:: Your assignment ::
A faithful copy is needed of the lines below from the one with "Task: Show the Safari tab overview icon" up to and including the one with "You are a computer-use agent. Viewport: 869px"; set it down with no pictures and no other lines.

Dataset entries:
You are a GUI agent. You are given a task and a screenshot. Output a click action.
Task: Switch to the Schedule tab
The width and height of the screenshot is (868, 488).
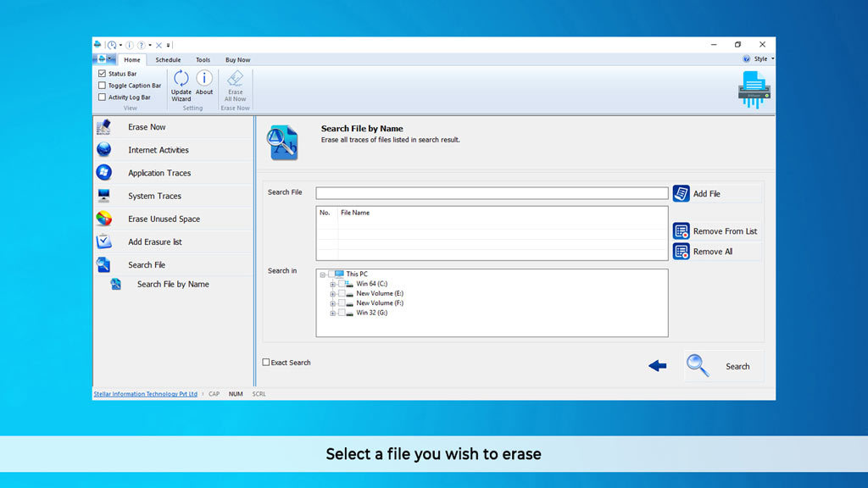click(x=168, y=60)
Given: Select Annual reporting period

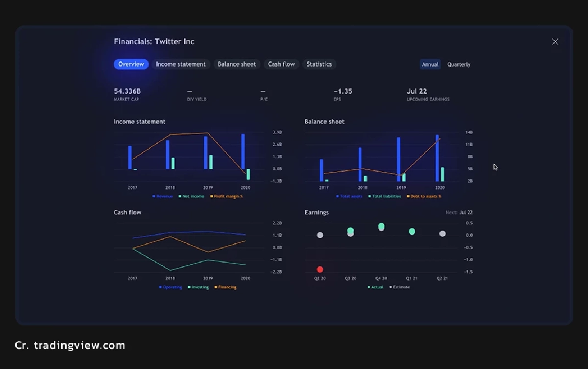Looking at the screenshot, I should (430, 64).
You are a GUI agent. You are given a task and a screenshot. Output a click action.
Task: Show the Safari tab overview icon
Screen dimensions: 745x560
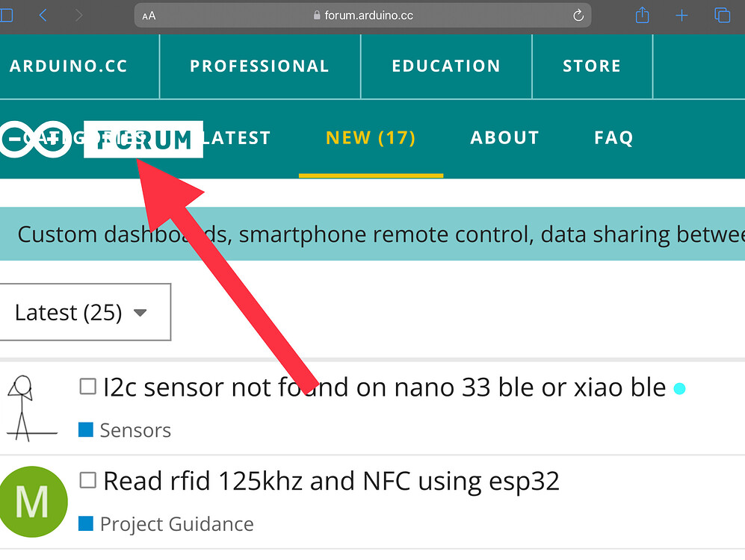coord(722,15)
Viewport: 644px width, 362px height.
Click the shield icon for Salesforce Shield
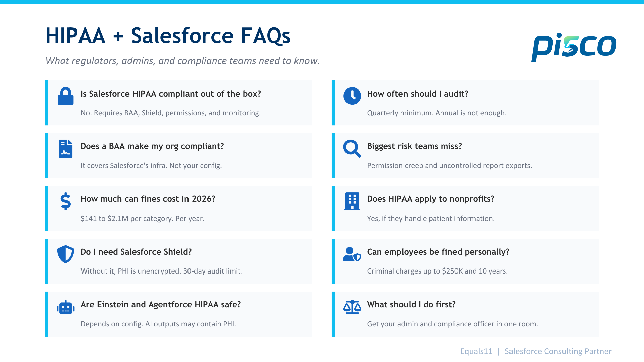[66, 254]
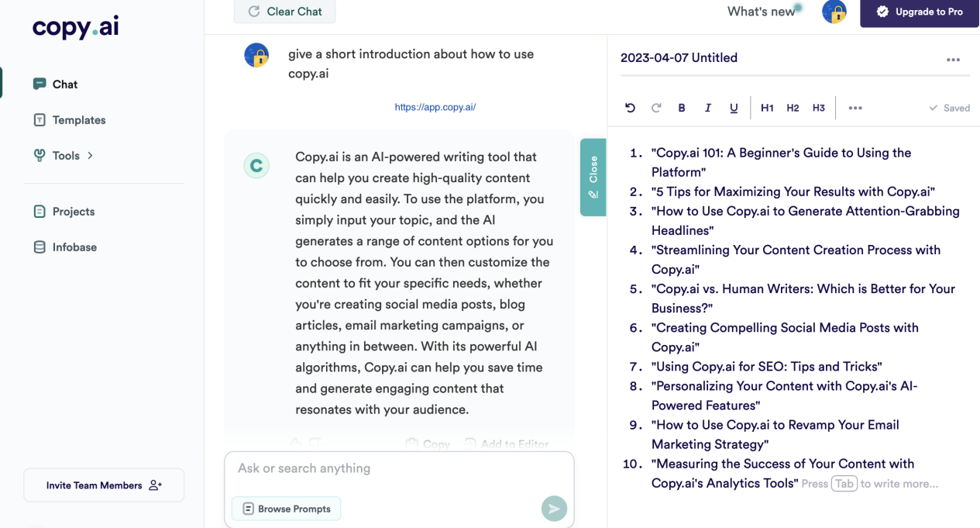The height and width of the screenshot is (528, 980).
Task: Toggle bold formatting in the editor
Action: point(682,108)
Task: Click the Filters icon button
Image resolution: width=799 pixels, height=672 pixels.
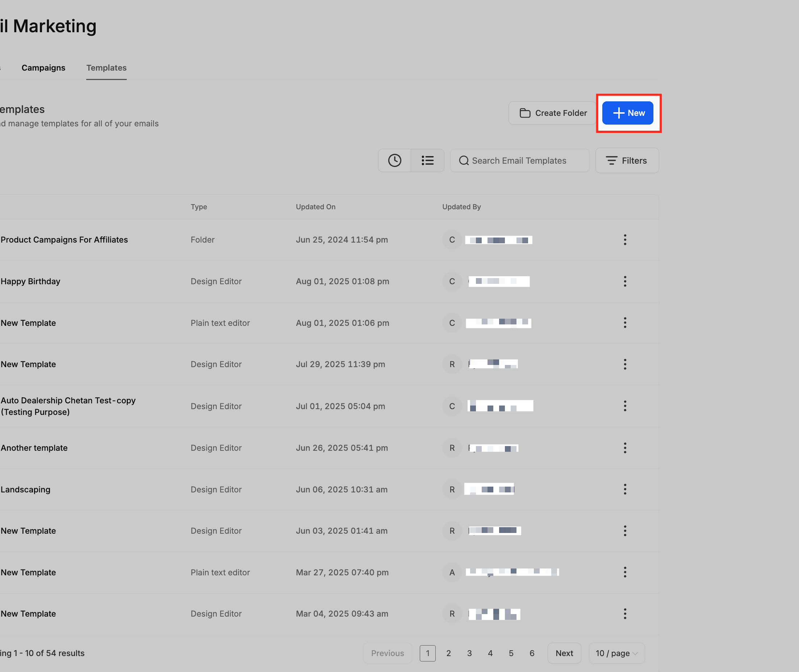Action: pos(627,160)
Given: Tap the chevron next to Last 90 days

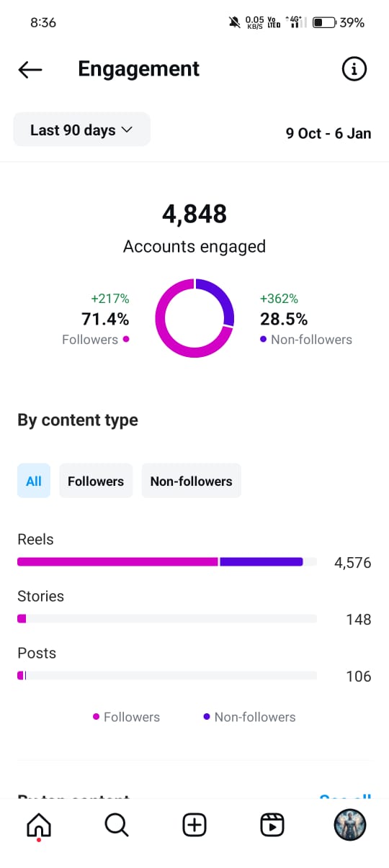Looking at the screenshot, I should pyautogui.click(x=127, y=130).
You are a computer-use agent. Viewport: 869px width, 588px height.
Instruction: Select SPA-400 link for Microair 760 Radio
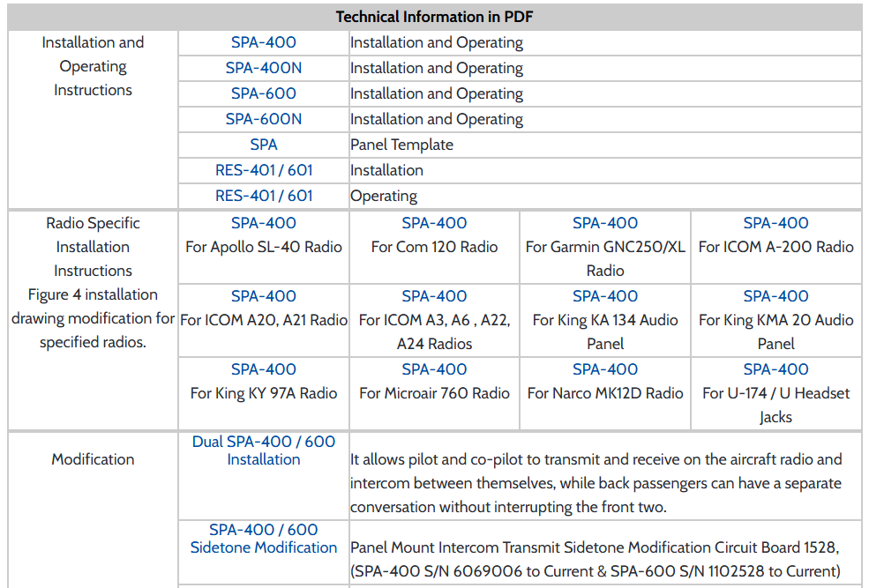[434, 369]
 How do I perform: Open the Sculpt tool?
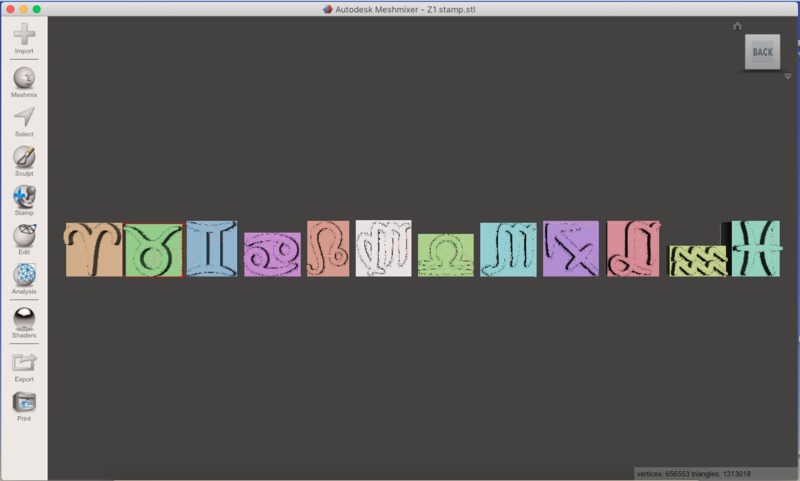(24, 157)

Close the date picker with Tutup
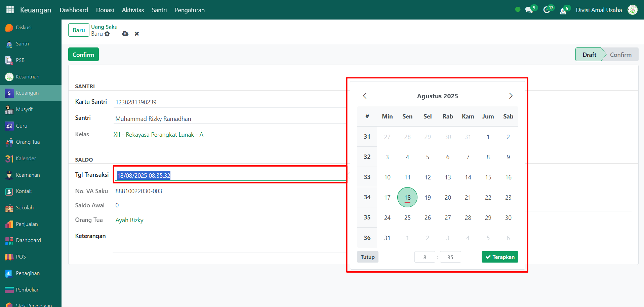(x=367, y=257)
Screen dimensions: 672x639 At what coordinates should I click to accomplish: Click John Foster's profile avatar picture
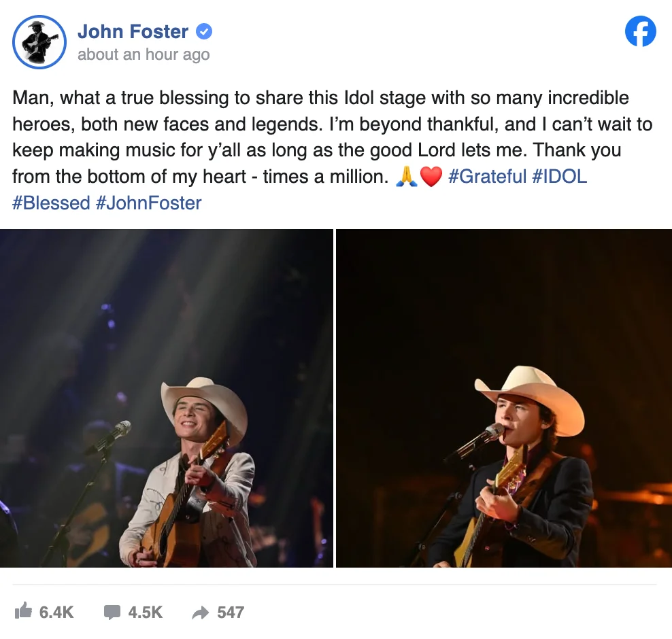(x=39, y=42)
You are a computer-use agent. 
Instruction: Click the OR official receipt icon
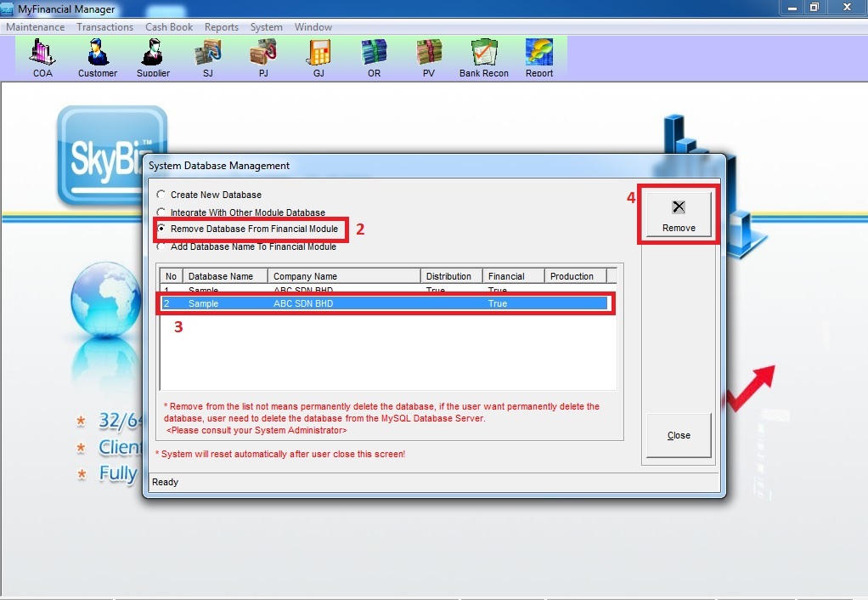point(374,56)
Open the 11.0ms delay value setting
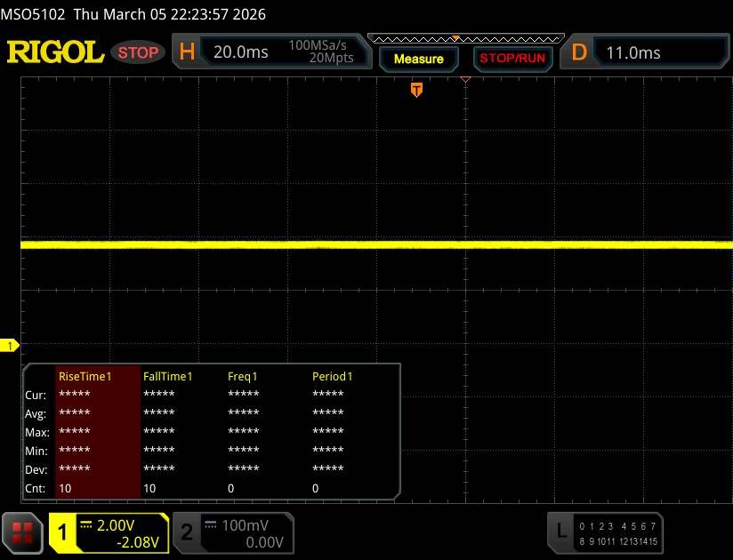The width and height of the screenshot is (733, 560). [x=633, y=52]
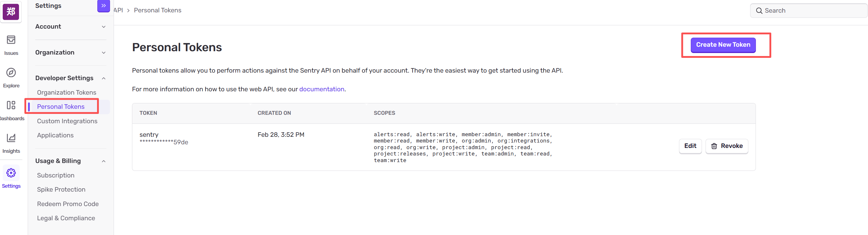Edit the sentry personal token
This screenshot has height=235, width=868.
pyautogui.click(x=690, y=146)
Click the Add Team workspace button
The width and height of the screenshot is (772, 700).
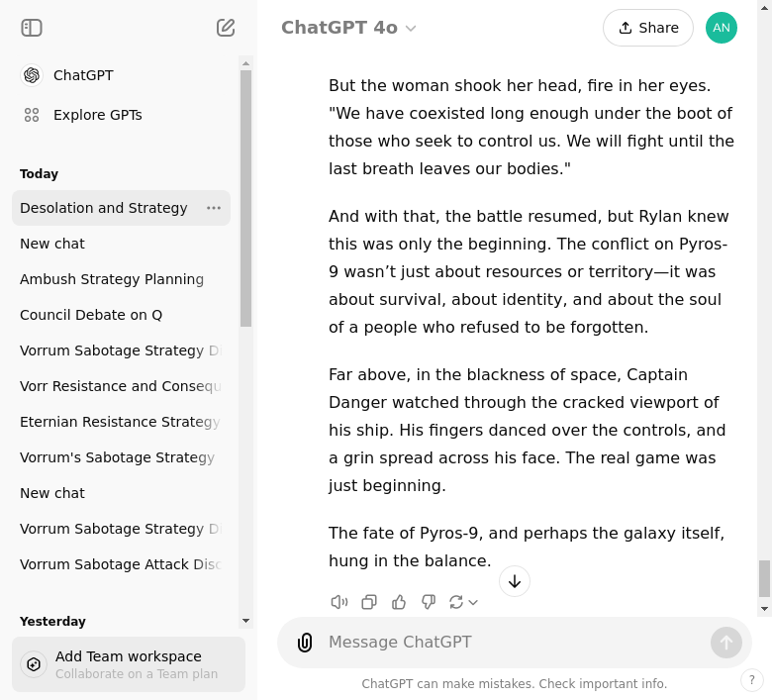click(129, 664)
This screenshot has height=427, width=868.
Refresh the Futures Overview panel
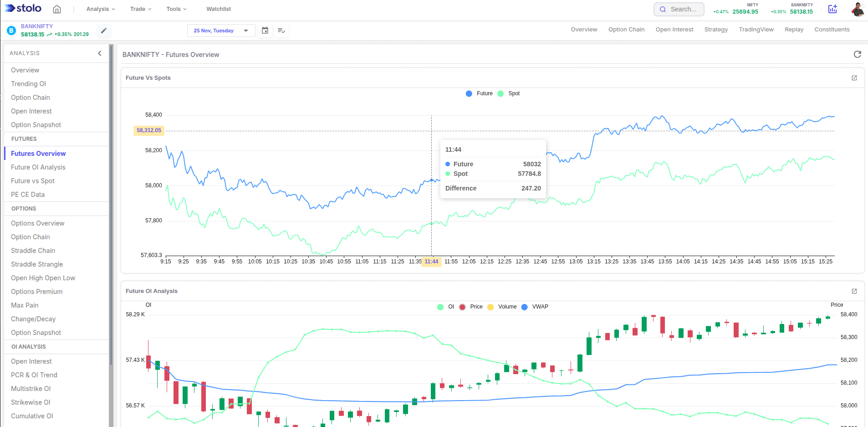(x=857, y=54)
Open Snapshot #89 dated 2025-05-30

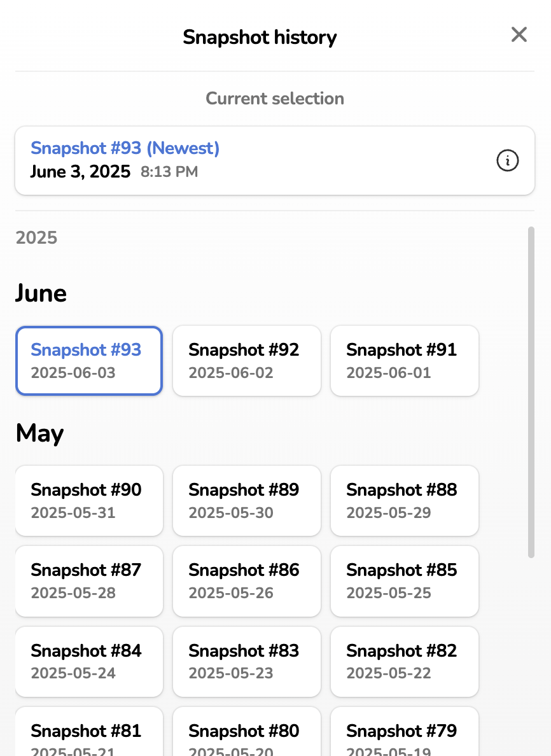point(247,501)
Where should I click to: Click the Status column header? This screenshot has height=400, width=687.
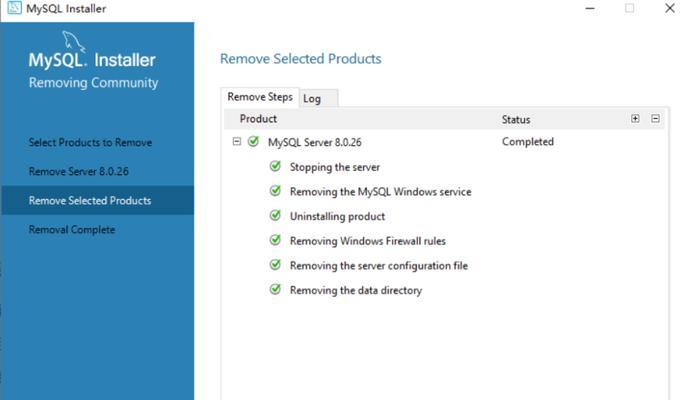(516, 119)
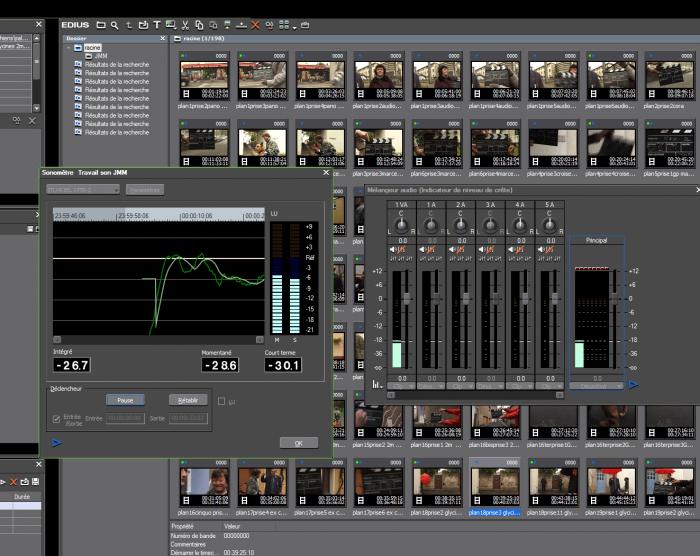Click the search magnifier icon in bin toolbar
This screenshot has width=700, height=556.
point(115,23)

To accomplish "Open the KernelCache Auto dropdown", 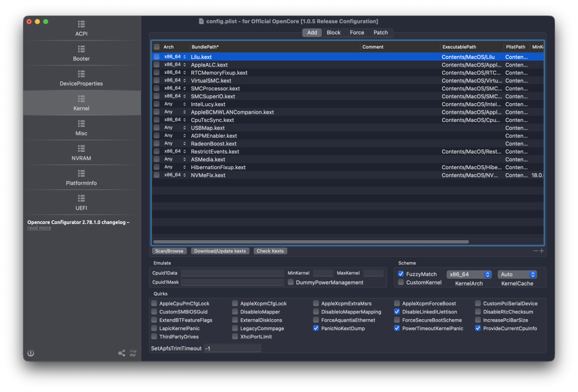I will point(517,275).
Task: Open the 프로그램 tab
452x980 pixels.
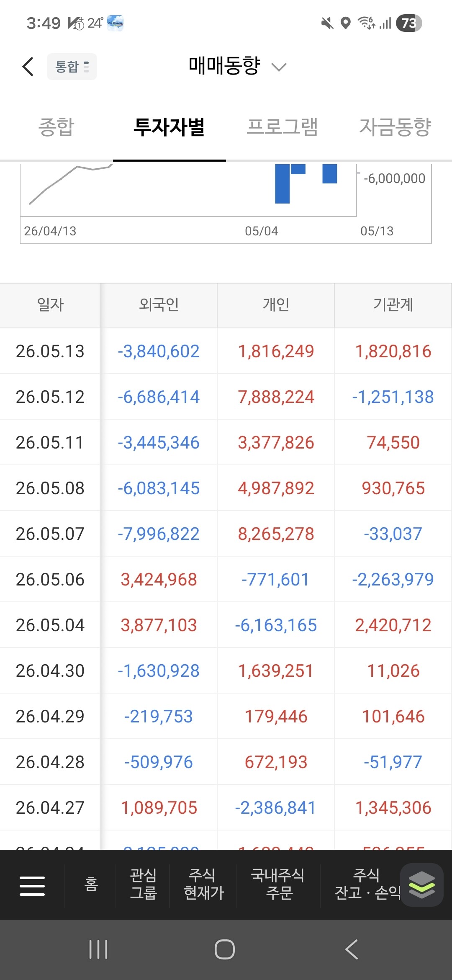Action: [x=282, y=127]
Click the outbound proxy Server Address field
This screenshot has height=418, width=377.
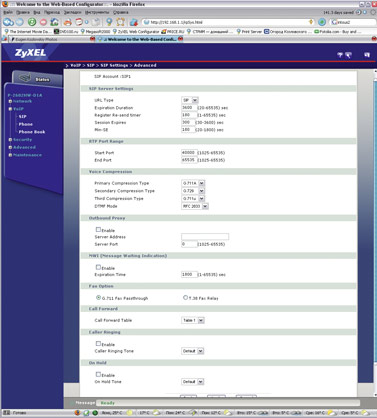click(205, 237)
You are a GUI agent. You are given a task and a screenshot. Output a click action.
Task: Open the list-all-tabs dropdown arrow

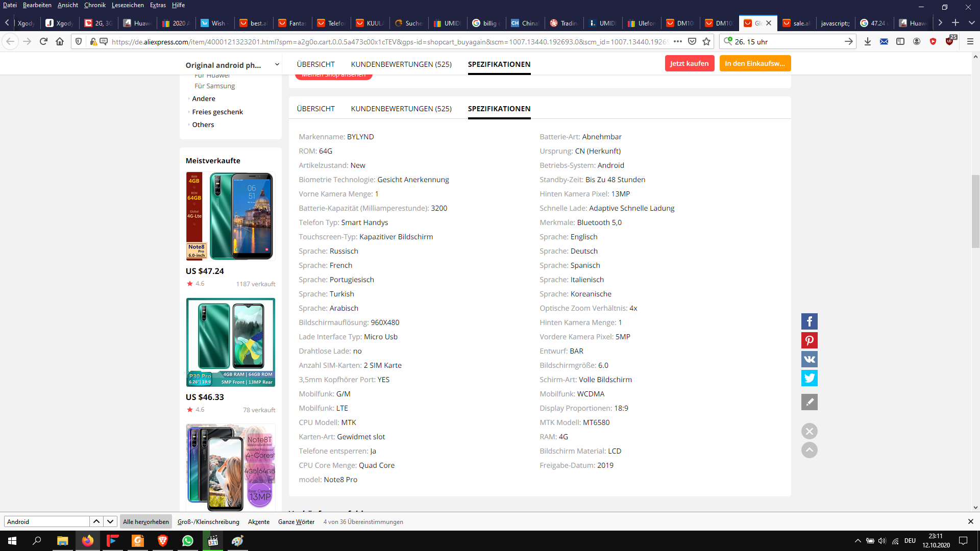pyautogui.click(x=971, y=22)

:: Exercise result ::
Task: Show the Safari tab overview icon
Screen dimensions: 745x560
coord(722,15)
Viewport: 644px width, 362px height.
Click the shield icon for Salesforce Shield
[66, 254]
The height and width of the screenshot is (528, 980).
Task: Toggle bold formatting in the editor
Action: point(682,108)
Task: Click the Filters icon button
Image resolution: width=799 pixels, height=672 pixels.
Action: pos(627,160)
Given: Tap the chevron next to Last 90 days

Looking at the screenshot, I should pyautogui.click(x=127, y=130).
You are a computer-use agent. Viewport: 869px width, 588px height.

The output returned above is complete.